We laughed. We cried. But for most of the time the audience in the cinema awwwwwed.
Warning! Spoilers ahead.
Since realistic queer, let alone lesbian representation, in films is rare I was sceptical when I sat down in the cinema to watch Carol, directed by Todd Haynes’ and adapted from Patricia Highsmith’s novel The Price of Salt. But I could not have been more positively surprised.
The film begins with a prologue, which is an, often, overused device that destroys suspense rather than build it. Here, however, it gives the impression that the entire film until the prologue repeats is Therese remembering it, while wistfully staring out of a taxi’s window. Perhaps this is why Haynes’ stunning cinematography often seems to tell the story deliberately through windowpanes.

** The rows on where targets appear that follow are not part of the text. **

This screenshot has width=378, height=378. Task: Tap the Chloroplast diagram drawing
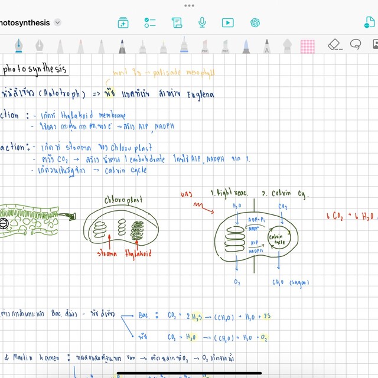coord(122,227)
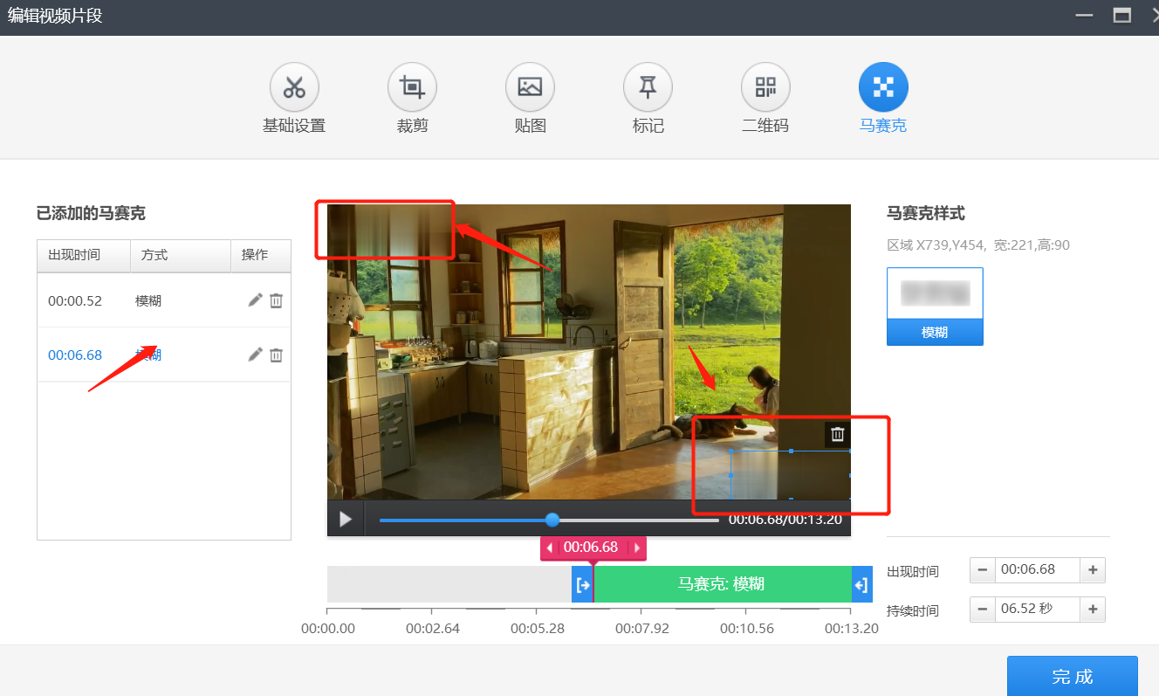The width and height of the screenshot is (1159, 696).
Task: Delete the 00:00.52 mosaic entry
Action: [276, 300]
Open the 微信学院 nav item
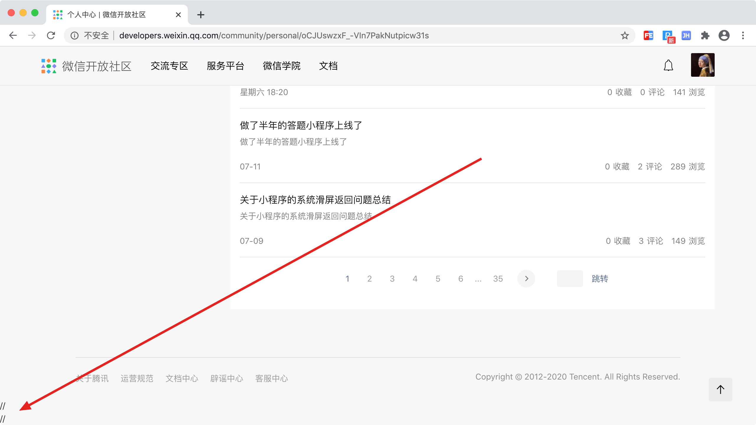The image size is (756, 425). point(281,66)
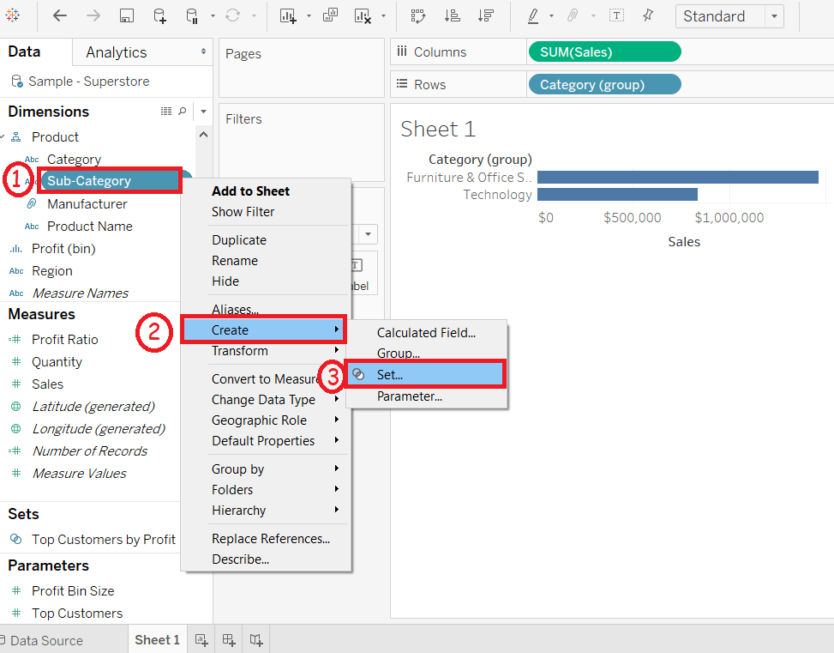The image size is (834, 653).
Task: Choose Calculated Field... in submenu
Action: [x=426, y=333]
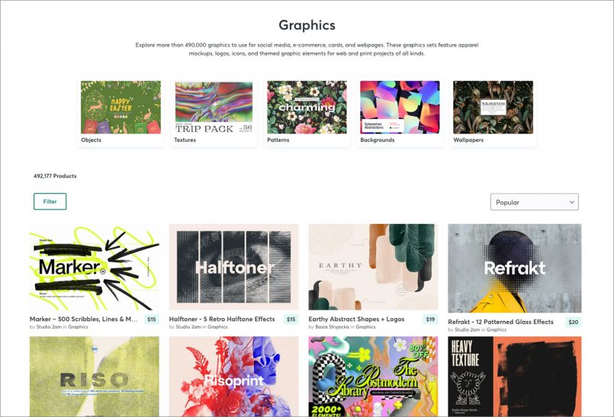Select the Patterns category thumbnail
The image size is (614, 417).
[x=307, y=107]
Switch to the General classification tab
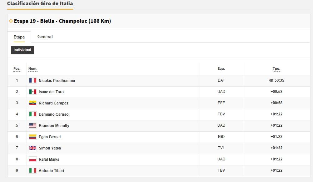Viewport: 313px width, 182px height. click(45, 37)
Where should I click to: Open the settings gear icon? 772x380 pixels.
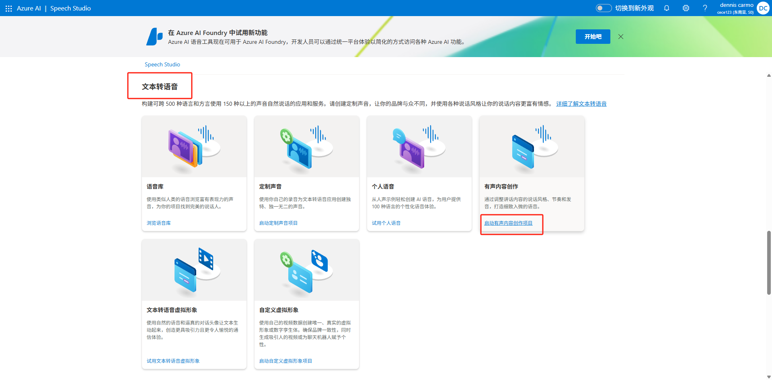[686, 8]
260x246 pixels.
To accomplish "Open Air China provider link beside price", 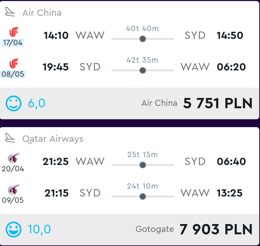I will (x=159, y=103).
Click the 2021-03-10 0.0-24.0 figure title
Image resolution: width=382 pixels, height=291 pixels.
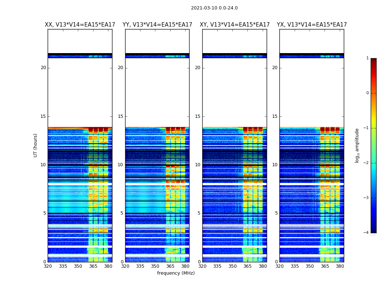(214, 8)
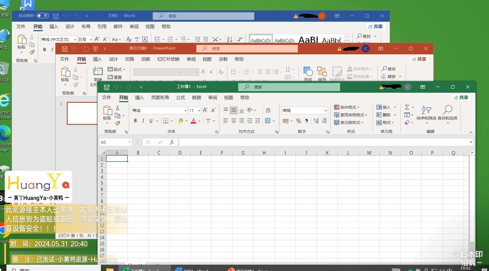
Task: Apply percent style in Excel number group
Action: click(299, 121)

Therese meets Carol for the first time, when the latter is looking for a Christmas present for her daughter. The doll she wanted is out of stock and Therese suggests a train set. This first subtle hint at defying gender roles was the moment I realized this film was something special.
Apart from telling a beautiful love story between two women, Carol also offers two stories of female empowerment. The oppression of women is portrayed without making any of the male characters a villain and thereby demonstrates the effects patriarchy has on the female characters’ lives as a system.
Carol has to navigate the social complexity of divorce. This creates backlash about her role as a wife and mother. She sets herself free from this by allowing her ex-husband to have custody of their daughter because she cannot “live against her grain”.
Meanwhile Therese grows from the shy shop girl who doesn’t know what she wants and never says no to a self-confident woman who choses her lovers. While in the beginning Richard insists that he loves her and wants to marry her, which in his eyes means she couldn’t love anyone but him, Therese figures out what it is she really wants. When that moment comes and we reach full circle with the repetition of the prologue, everyone in the cinema wanted to yell at Therese’s friend for interrupting. Carol offers her to move in with her and for the first time in Therese’s life she says no.
Everyone knew there could only be a few minutes left. I myself was preparing for yet another lesbian story that started out beautifully and yet had an unhappy ending. But then Therese’s transformation truly shines through. She leaves her friend’s party and seeks out Carol. As she walks across the room, the entire audience watched with bated breaths, as Carol turns her head and spots her.
There are a few seconds of silence, before the closing credits start rolling and the audience breathed a collective sigh of relief. Carol is a beautifully shot film with a happy ending for two empowered queer women. There is so much more I could be saying about this film, so many more details that could be analysed but for now all I can say is: I need to rewatch it. Again and again.